Lo sconvolgimento dell’industria automobilistica potrebbe creare enormi opportunità nel prossimo decennio per le aziende che sono ben posizionate nei veicoli elettrici e nella guida autonoma. Il presidente degli Stati Uniti (Usa), Joe Biden, il 2 marzo 2022 ha ricordato in un tweet che Ford sta investendo 11 miliardi di dollari per costruire veicoli elettrici, creando 11.000 posti di lavoro in tutto il paese, mentre General Motors (GM) sta effettuando il più grande investimento della sua storia: 7 miliardi di dollari per costruire veicoli elettrici, creando 4.000 posti di lavoro nel Michigan. Il tutto, senza contare il colosso guidato da Elon Musk, la cui risposta sul social non ha tardato ad arrivare: il fondatore di Tesla ha infatti ricordato come la società abbia creato più di 5.0000 di posti di lavoro negli Usa, investendo più del doppio di Ford e GM insieme.
“La transizione dal motore a combustione interna dovrebbe accelerare significativamente nei prossimi cinque-dieci anni” conclude l’esperto. “I progressi nelle tecnologie delle batterie e gli impianti di produzione su larga scala aiutano i veicoli elettrici a raggiungere la parità di costo con i veicoli alimentati a combustibile fossile”. Nel frattempo, un contesto normativo favorevole in molti paesi, la costruzione di infrastrutture per caricare le batterie e una crescente enfasi sulla necessità di ridurre le emissioni di carbonio dovrebbero anche agire come venti di coda.

Domande frequenti su Ritorno ai fondamentali: investire growth in un mercato instabile

Qual è la strategia di investimento principale proposta da Paul Greene in un mercato instabile?

La strategia principale consiste nel concentrarsi sui fondamentali delle aziende. L'obiettivo è identificare quelle con un potenziale di forte crescita in diversi scenari economici, anche se appaiono costose nel breve termine.

Qual è l'obiettivo del gestore Paul Greene con il fondo T. Rowe Price Funds SICAV US Large-Cap Core Growth Equity?

L'obiettivo è individuare aziende con un elevato potenziale di crescita sostenuta, capaci di performare bene indipendentemente dalle condizioni economiche. Questo approccio mira a garantire rendimenti solidi nel lungo periodo.

Come affronta la strategia di investimento la valutazione dei titoli che potrebbero sembrare costosi nel breve termine?

La strategia è disposta a detenere titoli che appaiono costosi nel breve termine se si ritiene che il loro tasso di crescita futuro giustifichi tale valutazione. La prospettiva è quella di un ritorno sull'investimento nel lungo periodo.

Quali tipi di aziende cerca di identificare Paul Greene per il suo fondo?

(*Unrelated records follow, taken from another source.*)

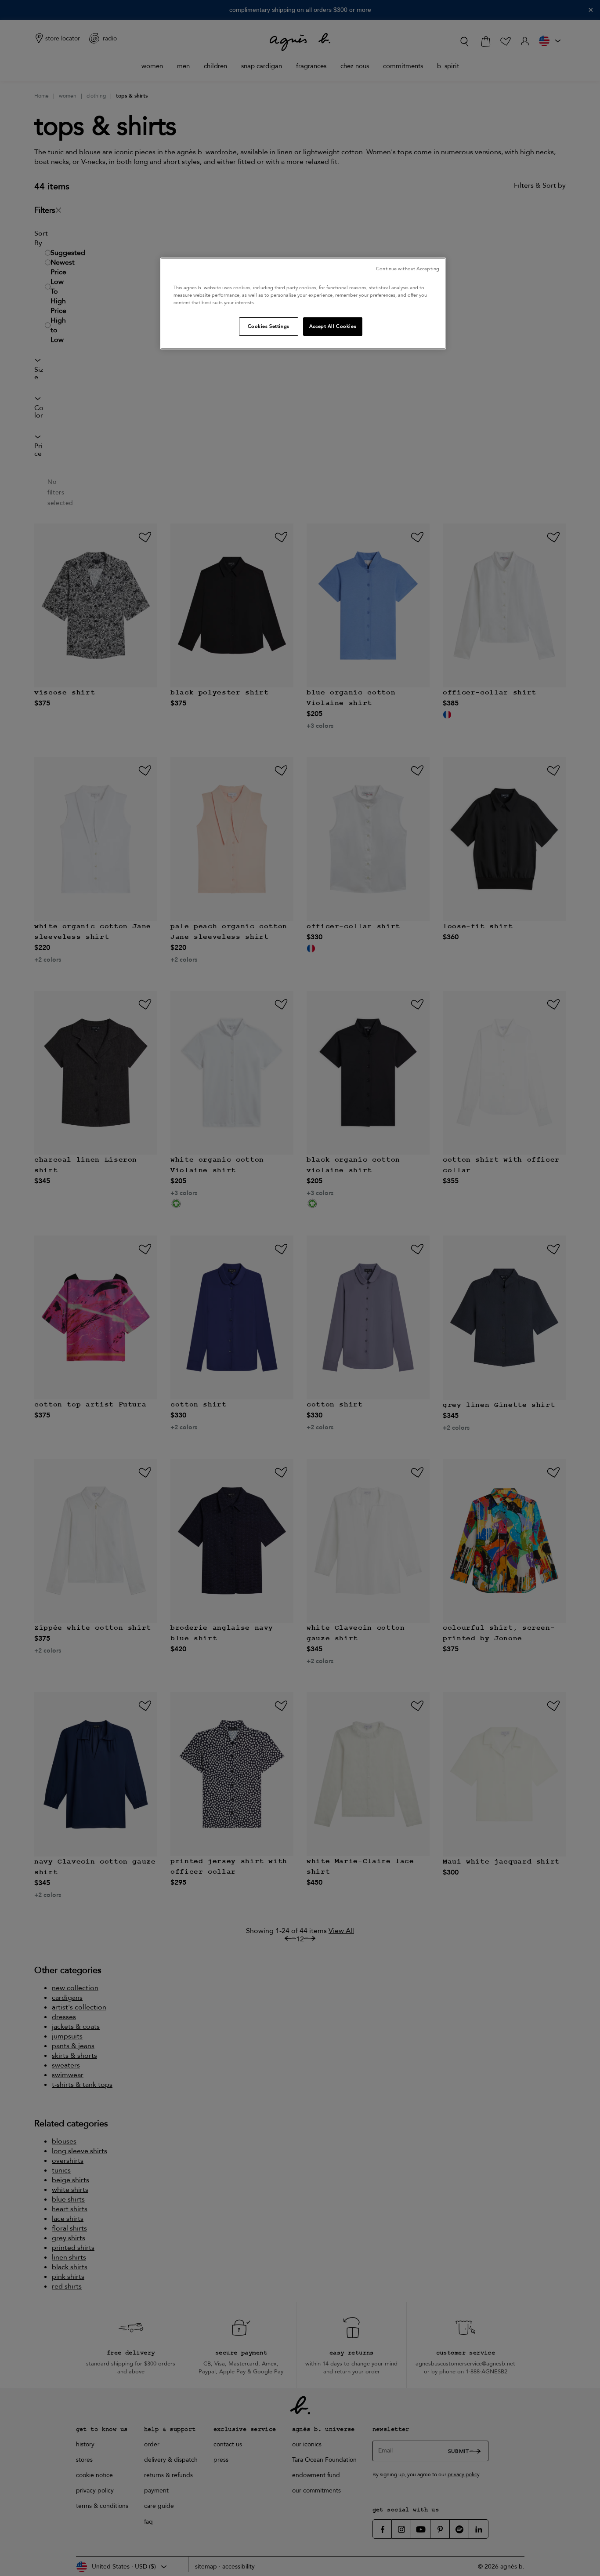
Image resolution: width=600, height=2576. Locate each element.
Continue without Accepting (407, 268)
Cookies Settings (268, 326)
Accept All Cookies (332, 326)
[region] (303, 303)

Paul Greene cerca di identificare aziende rare con un potenziale di forte crescita, in grado di prosperare in contesti economici diversificati. L'enfasi è sulla capacità di generare crescita sostenuta nel tempo.

In che modo il contesto di mercato instabile influenza l'approccio di investimento descritto?

In un contesto di mercato instabile, l'approccio suggerisce di resistere concentrandosi sui fondamentali delle aziende. Questo permette di posizionarsi per vincere nel futuro, selezionando titoli con solide prospettive di crescita.